■ **SUPPLIED INFORMATION**
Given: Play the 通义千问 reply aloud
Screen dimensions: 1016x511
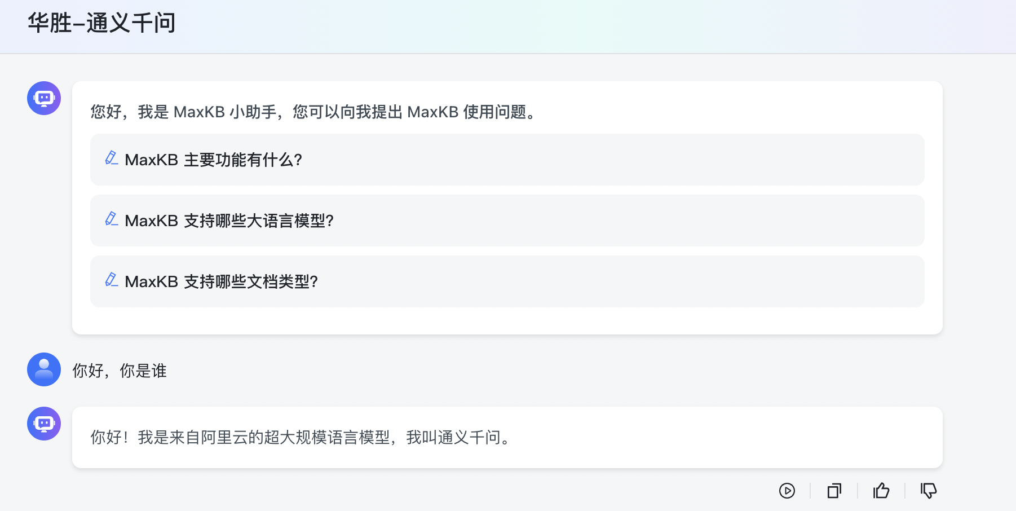Looking at the screenshot, I should pos(787,491).
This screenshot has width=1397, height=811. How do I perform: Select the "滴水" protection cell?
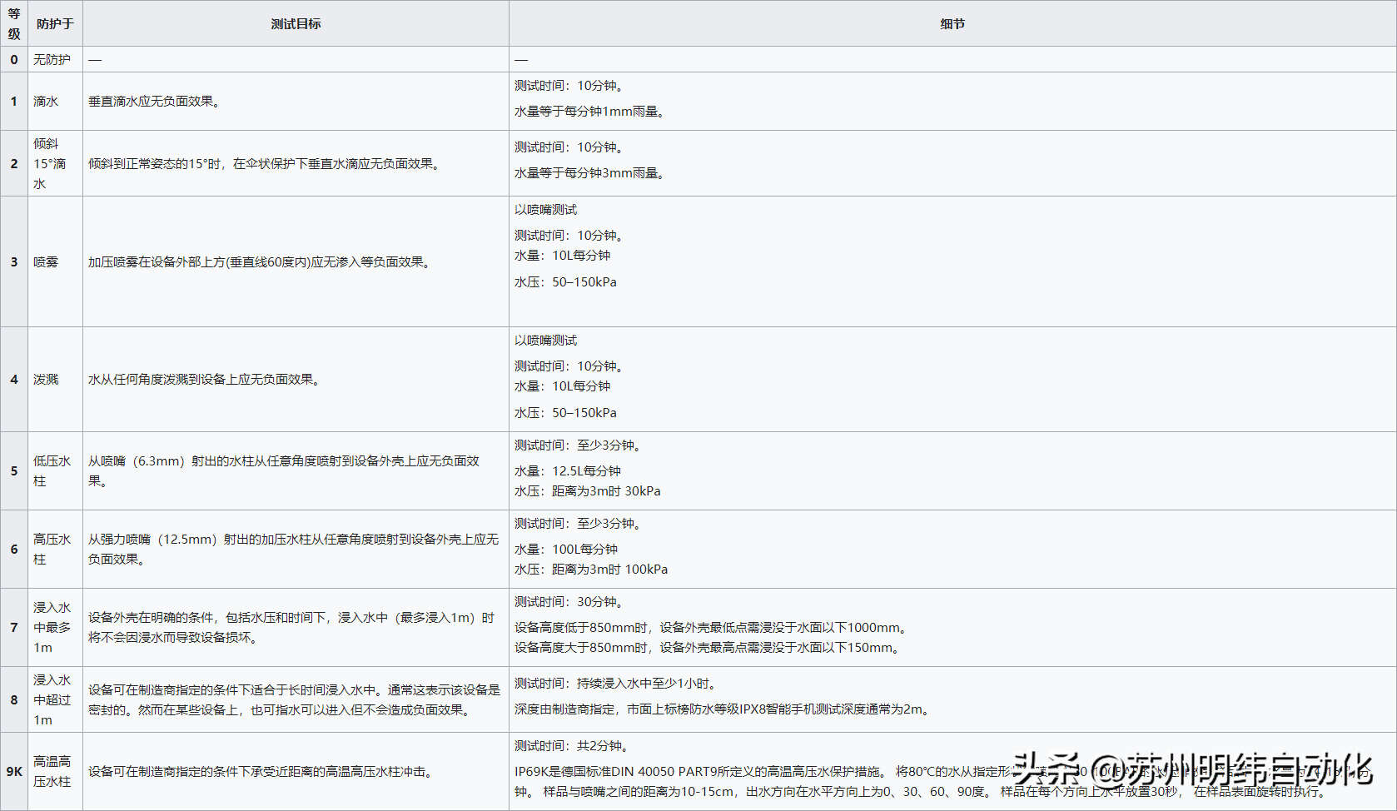click(x=46, y=102)
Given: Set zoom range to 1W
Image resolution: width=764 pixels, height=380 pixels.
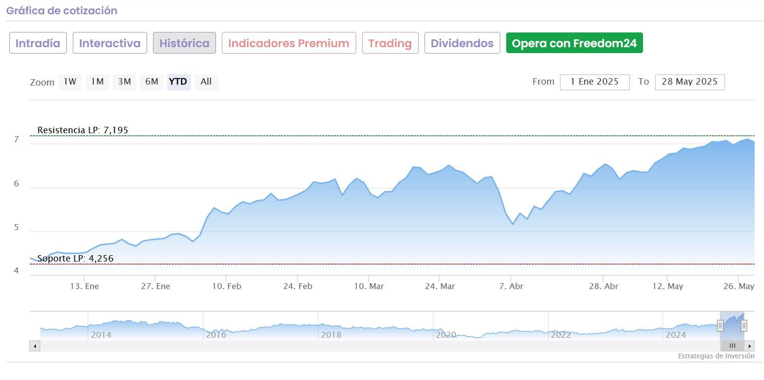Looking at the screenshot, I should point(70,82).
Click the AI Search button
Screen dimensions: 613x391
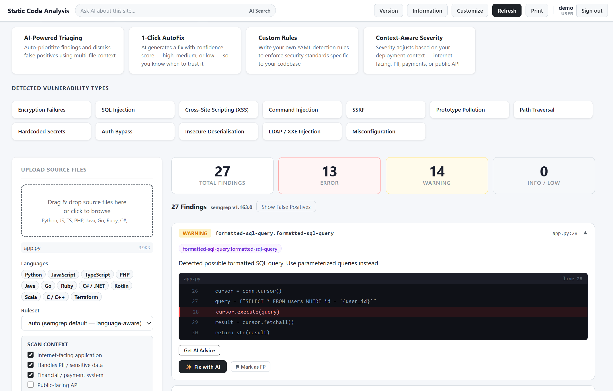click(x=260, y=11)
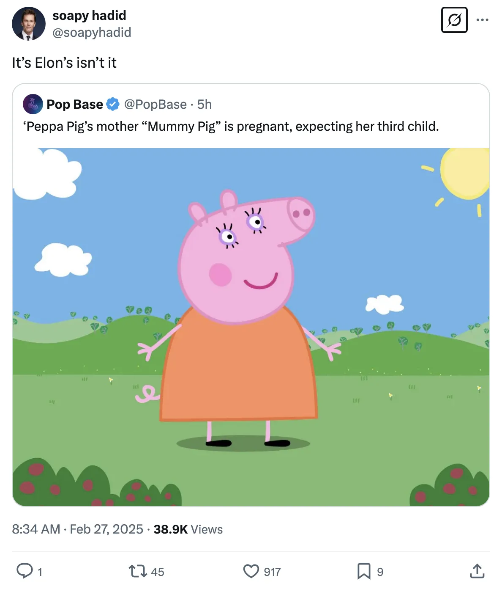
Task: Click the 5h timestamp on quoted tweet
Action: 205,104
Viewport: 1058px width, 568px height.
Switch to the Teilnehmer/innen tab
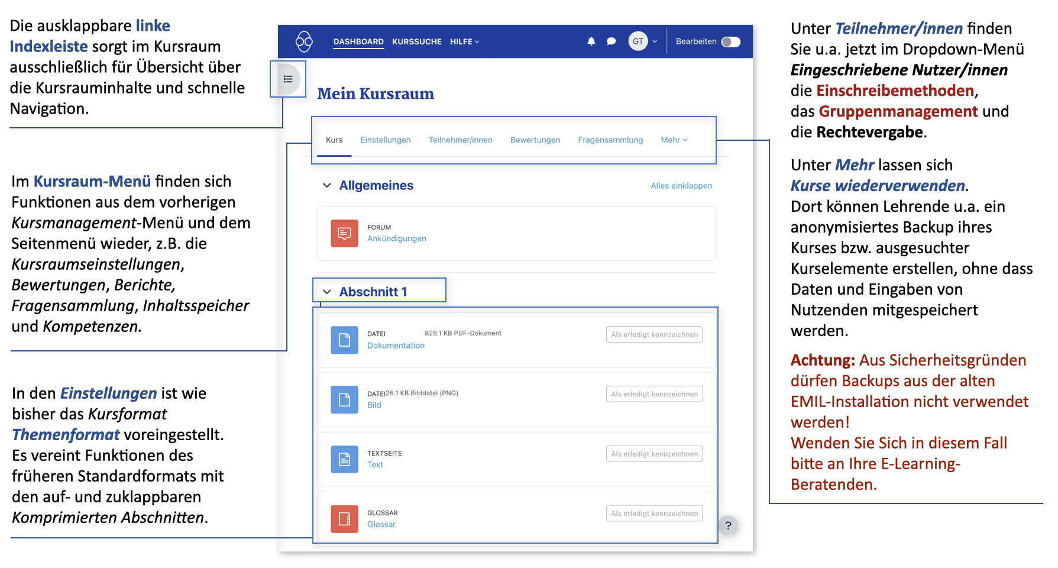pos(460,140)
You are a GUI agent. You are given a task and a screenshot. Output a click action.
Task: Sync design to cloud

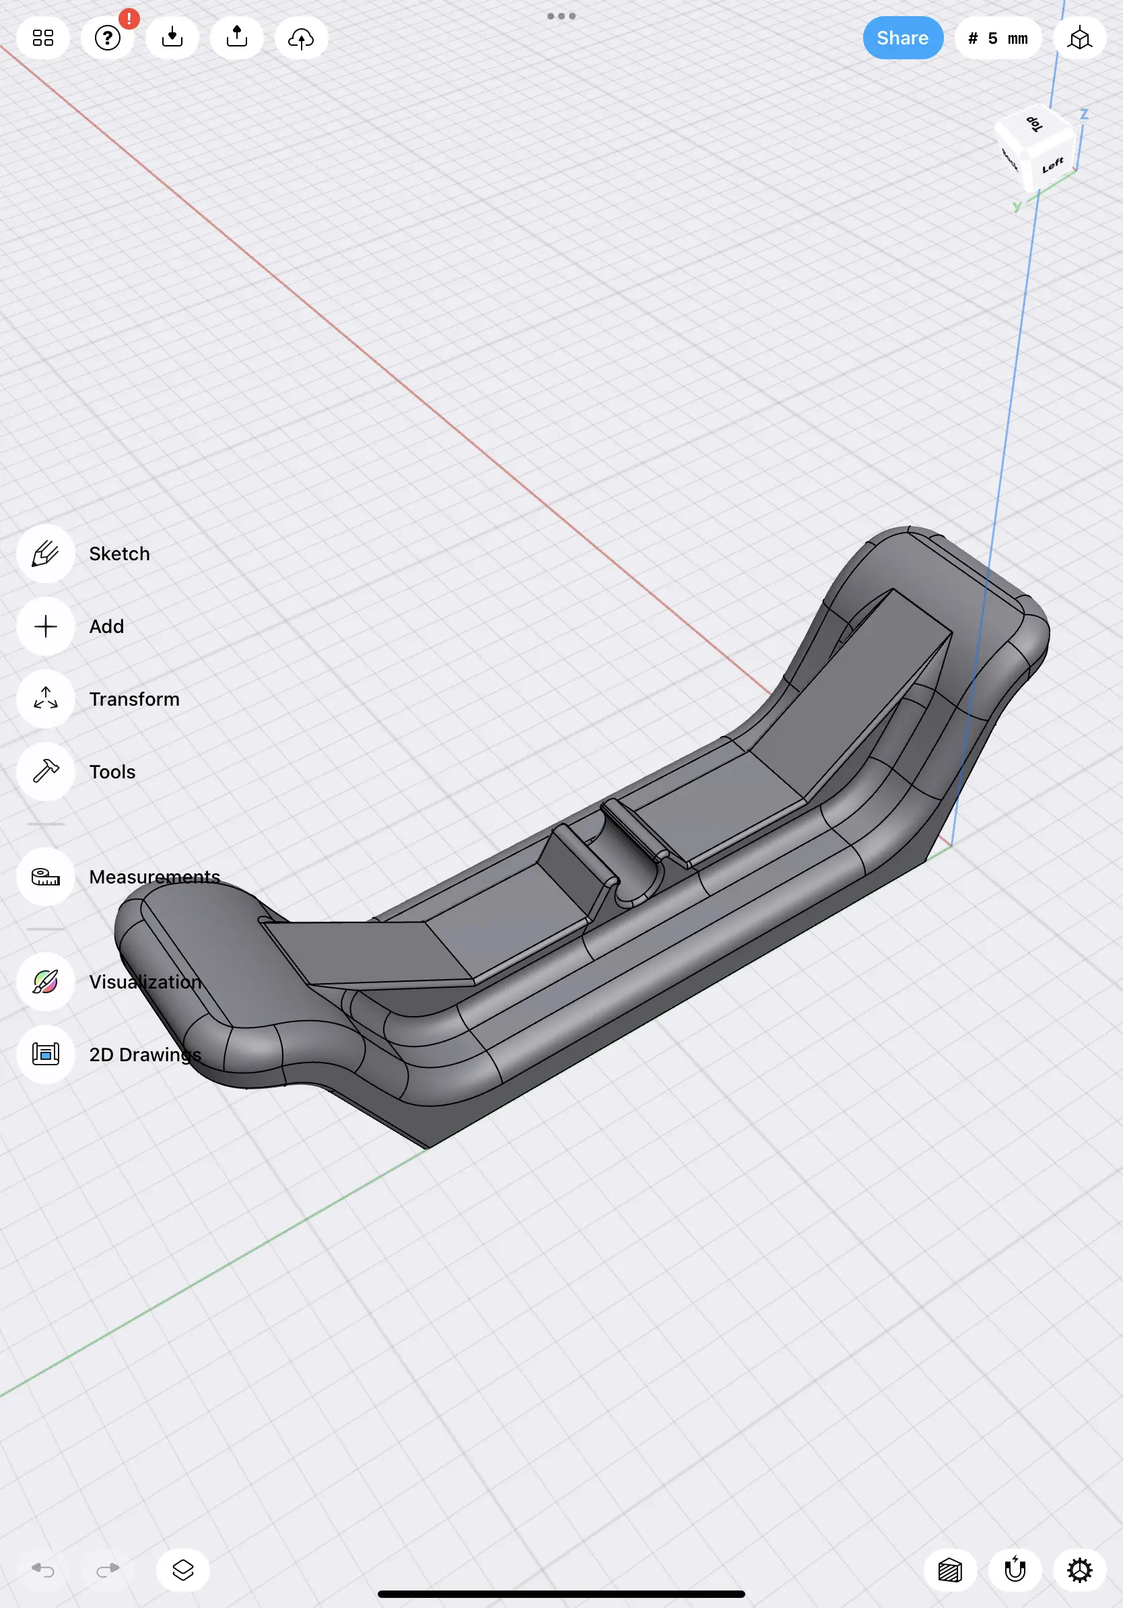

■ **YOUR TASK**
Exactly the lines from the one that contains "Switch to the Teilnehmer/innen tab" through the last line of the records should be set down, and the pictures should be dropped.

■ **TASK RESULT**
Switch to the Teilnehmer/innen tab
pos(460,140)
You are a GUI agent. You are given a task and a screenshot. Output a click action.
Task: Sync design to cloud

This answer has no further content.